From c418ba6baca3ae10ffaf47b0803d2a9e6bf1af96 Mon Sep 17 00:00:00 2001
From: Weili Qian <qianweili@huawei.com>
Date: Sat, 26 Oct 2024 19:44:29 +0800
Subject: [PATCH 02/16] crypto: hisilicon/qm - disable same error report before
 resetting

If an error indicating that the device needs to be reset is reported,
disable the error reporting before device reset is complete,
enable the error reporting after the reset is complete to prevent
the same error from being reported repeatedly.
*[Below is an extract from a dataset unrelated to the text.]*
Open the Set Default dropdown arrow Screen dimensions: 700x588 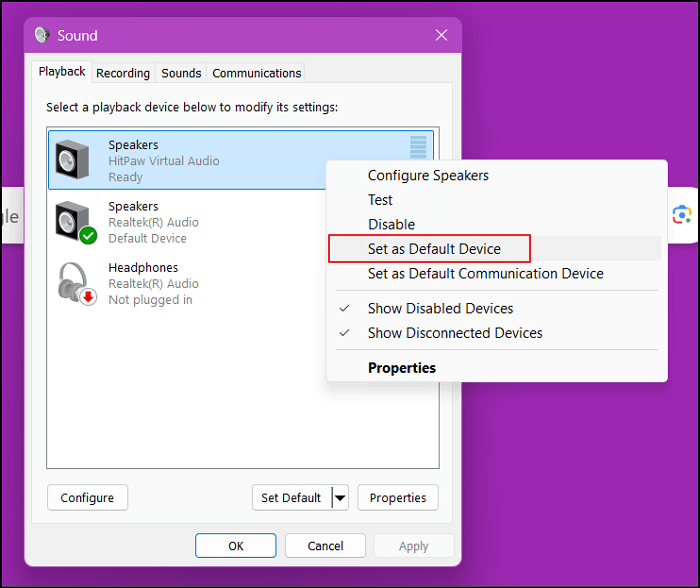(340, 498)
Fixes: eaebf4c3b103 ("crypto: hisilicon - Unify hardware error init/uninit into QM")
Signed-off-by: Weili Qian <qianweili@huawei.com>
Signed-off-by: Herbert Xu <herbert@gondor.apana.org.au>
---
 drivers/crypto/hisilicon/hpre/hpre_main.c | 35 ++++++++++++++---
 drivers/crypto/hisilicon/qm.c             | 47 +++++++----------------
 drivers/crypto/hisilicon/sec2/sec_main.c  | 35 ++++++++++++++---
 drivers/crypto/hisilicon/zip/zip_main.c   | 35 ++++++++++++++---
 include/linux/hisi_acc_qm.h               |  8 +++-
 5 files changed, 110 insertions(+), 50 deletions(-)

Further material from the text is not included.